In welcher Stadt haben bedeutende Architekten fast ohne einschränkende Bauvorschriften ihren Ideen freien Lauf lassen können? Na klar, Deutschland scheidet aus, New York auch. In China oder Singapur? Nein, in Almere. Nie gehört? Das wird sich ändern, denn die Stadt in den Niederlanden ist nicht nur ein Magnet für Architekturfans, sondern auch die erste Etappe einer ungewöhnlichen Entdeckungstour.

Kaum irgendwo stimmt der Slogan „Neuland entdecken“ so wie hier, in oder besser auf Flevoland, der jüngsten Provinz der Niederlande. Sie entstand ab 1939, als man begann, die Zuidersee trockenzulegen. Ein Jahrhundertprojekt, das erst 1968 seinen Abschluss gefunden hat. Die Siedler, die es auf die neu gewonnenen Polder und die neuen Städte zog, waren Pioniere. Und Pioniergeist findet man auf dem am Reißbrett entstandenen Flevoland, dessen südlicher Teil komplett von Wasser umgeben ist, noch heute – und nicht nur auf dem Feld der Architektur.

Wer sich von Philippe van Thiel mit dem Boot zur Esplanade, dem am Wasser gelegenen Hauptplatz von Almere bringen lässt, erfährt, dass die Stadt die wasserreichste im Land ist. „Wir bewegen uns hier viel mit dem Boot“, sagt der Chef vom Jachthafen Haddock, der einer der Ersten war, die es nach Almere gezogen hat. „Überall gibt es Strände, sogar in der City.“ Auch um die Innenstadt, die nach einem Masterplan von Rem Koolhaas entstanden ist, verläuft ein Wasserweg. Es ist auffallend grün. Dass die drei Stadtteile Almeres durch Parks verbunden sind, zahlt sich aus.

Almere wächst und wächst

„Wasser und Wälder, das lieben die Menschen“, sagt Stadtführerin Marie-Josée Röselaers, die es aus dem engen Amsterdam hierher gezogen hat. Es muss stimmen, denn Almere wächst und wächst auf mittlerweile rund 200.000 Bewohner.
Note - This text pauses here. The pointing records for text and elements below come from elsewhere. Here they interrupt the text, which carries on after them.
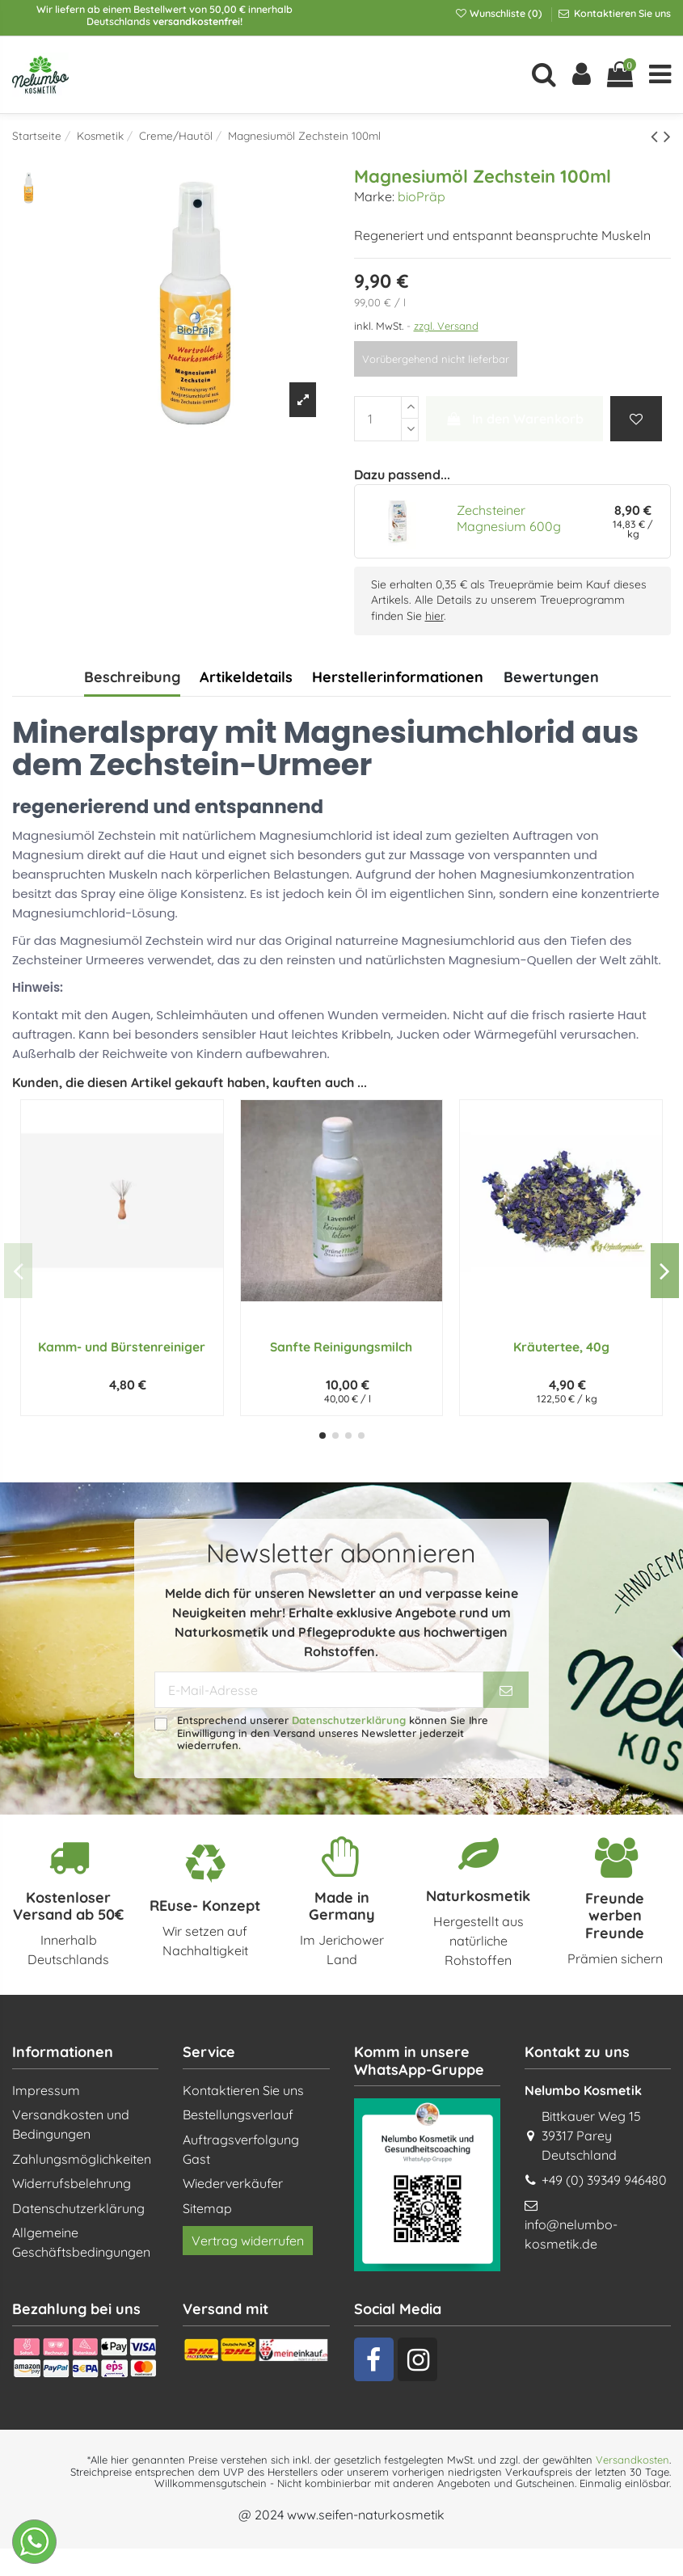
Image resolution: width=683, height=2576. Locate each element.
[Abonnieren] (506, 1690)
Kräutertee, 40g (561, 1347)
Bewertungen (551, 677)
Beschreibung (132, 677)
Diese schätzen das Leben in einer Stadt, in der David Chipperfield und Christian de Portzamparc, Sanaa und Alsop Architects gebaut haben, in der man aus dem Theater direkt auf die Promenade tritt und in der der City-Verkehr auf Fahrräder beschränkt ist.

Auf dem Weg nach Urk, dem ältesten Ort auf Flevoland, kann man weitere Orte ansteuern, an denen sich der Pioniergeist der Bevölkerung ablesen lässt. Natürlich ist auch hier das angemessene Verkehrsmittel ein Rad. Da die immer wieder durch die Medien geisternde Idee eines 2000 Meter hohen Kunstbergs bislang Spinnerei geblieben ist, muss man sich mit etwas kleineren Kunstwerken in der Natur trösten: etwa Marinus Boezems Werk, das den Grundriss der Kathedrale von Reims aus Pappeln nachvollzieht, oder dem hockenden Stahlgerippe von Antony Gormley. Der Riese auf dem Deich bei Lelystad blickt auf das IJsselmeer – symbolisch für die Leistung der Landgewinnung. Weitere, zum Teil begehbare Landschaftskunstwerke haben auch Richard Serra und Daniel Libeskind beigesteuert.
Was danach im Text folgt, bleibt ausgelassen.